Data for processing
╔══

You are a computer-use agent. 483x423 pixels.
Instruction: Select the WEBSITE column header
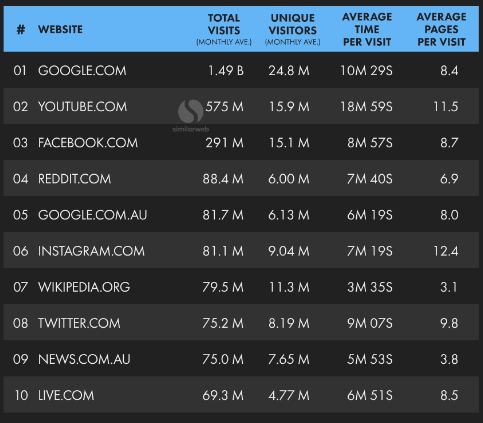pos(60,29)
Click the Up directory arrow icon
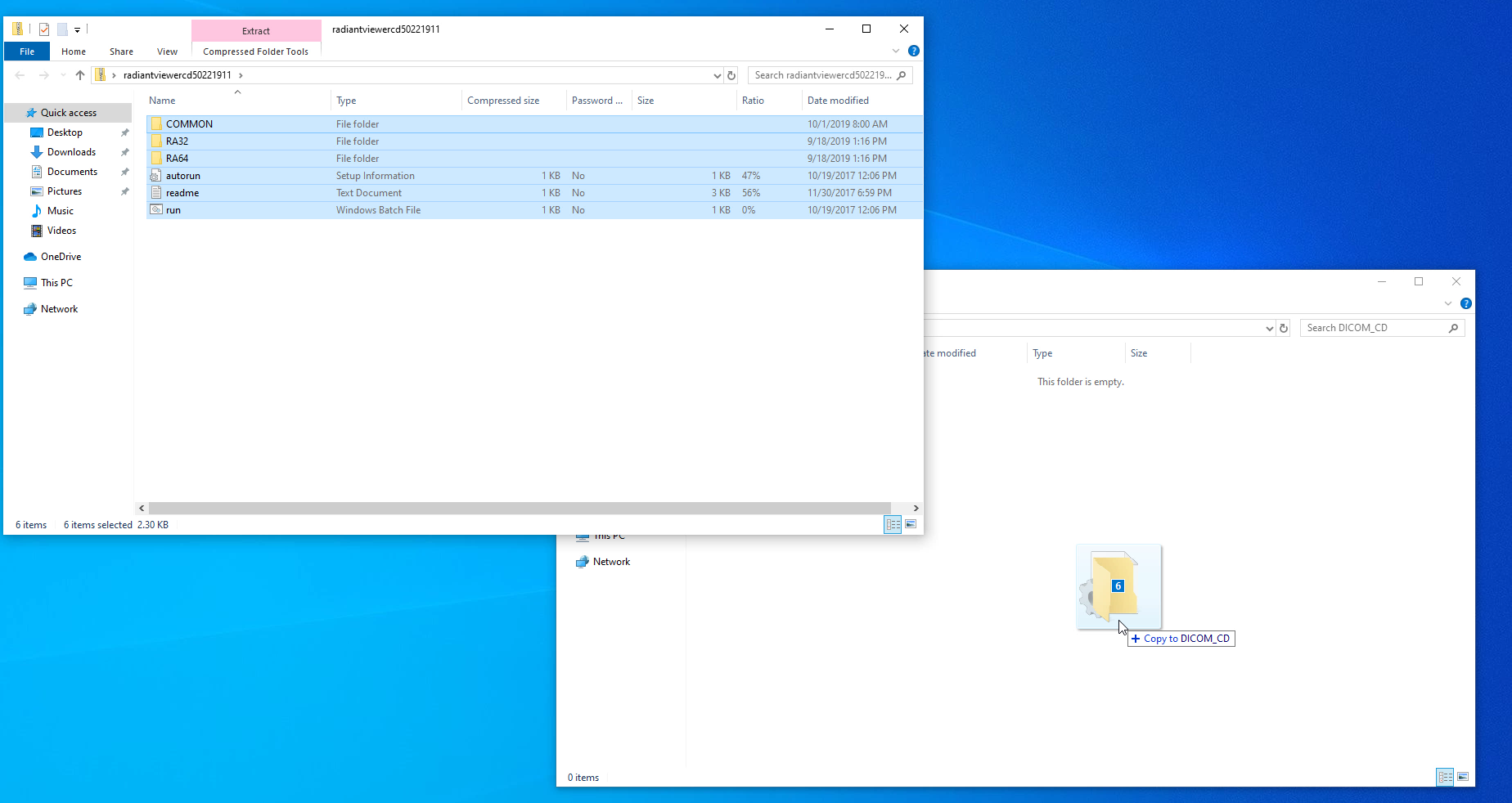This screenshot has width=1512, height=803. point(79,75)
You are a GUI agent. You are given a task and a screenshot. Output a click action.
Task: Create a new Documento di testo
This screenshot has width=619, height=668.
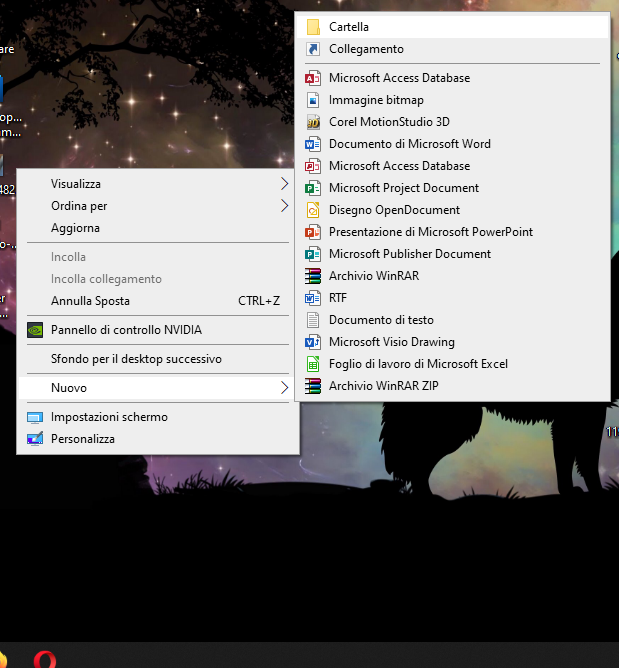tap(381, 320)
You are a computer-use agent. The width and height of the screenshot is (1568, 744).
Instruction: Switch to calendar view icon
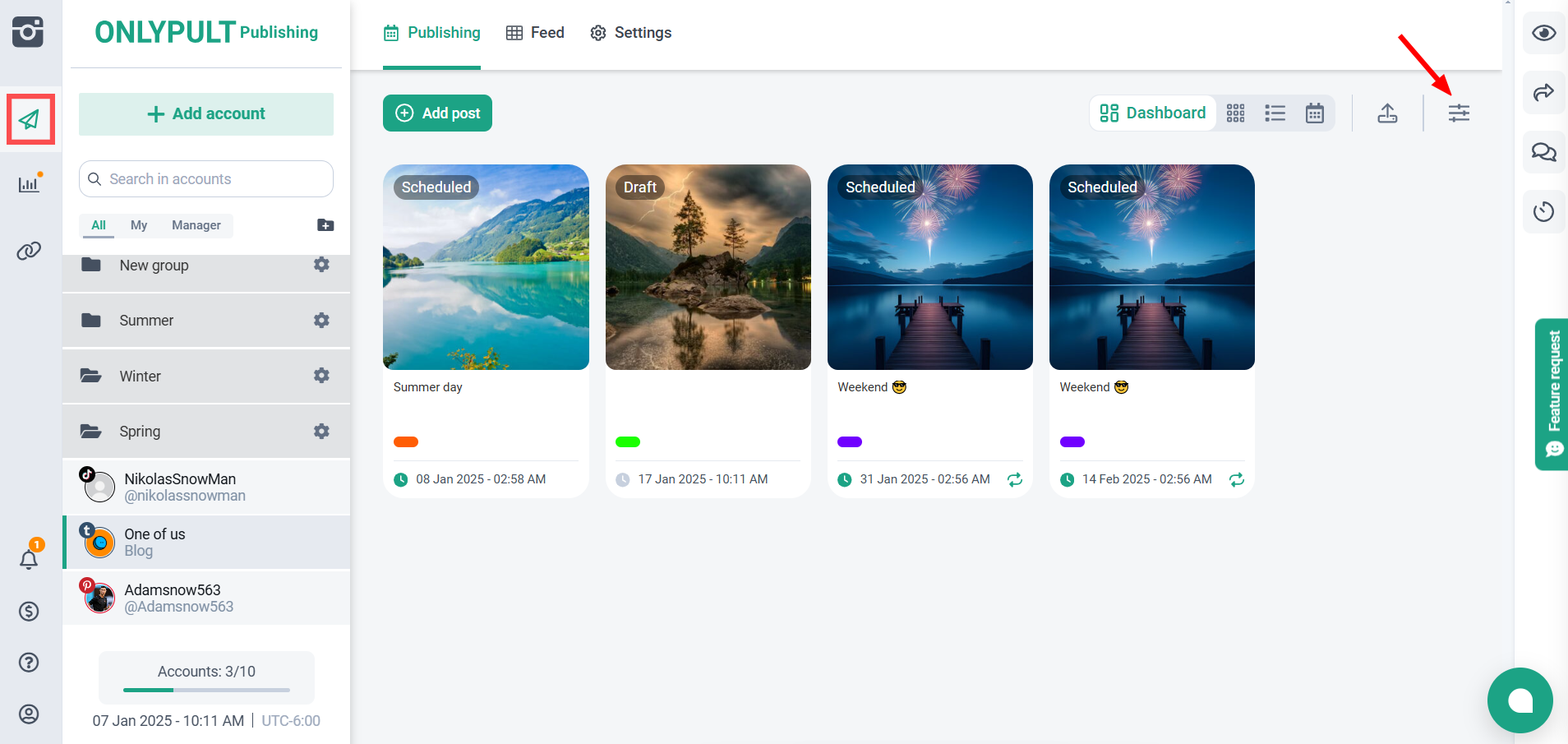pos(1314,113)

╚══

Problem description
With the images omitted, repeat all the data word for word.

Response area
You are a computer-use agent. 483x423 pixels.
Instruction: Select the WEBSITE column header
pos(60,29)
Click the Up directory arrow icon
This screenshot has width=1512, height=803. point(79,75)
You are a GUI agent. You are given a task and a screenshot. Output a click action.
Task: Create a new Documento di testo
This screenshot has width=619, height=668.
tap(381, 320)
You are a computer-use agent. The width and height of the screenshot is (1568, 744).
Instruction: Switch to calendar view icon
pos(1314,113)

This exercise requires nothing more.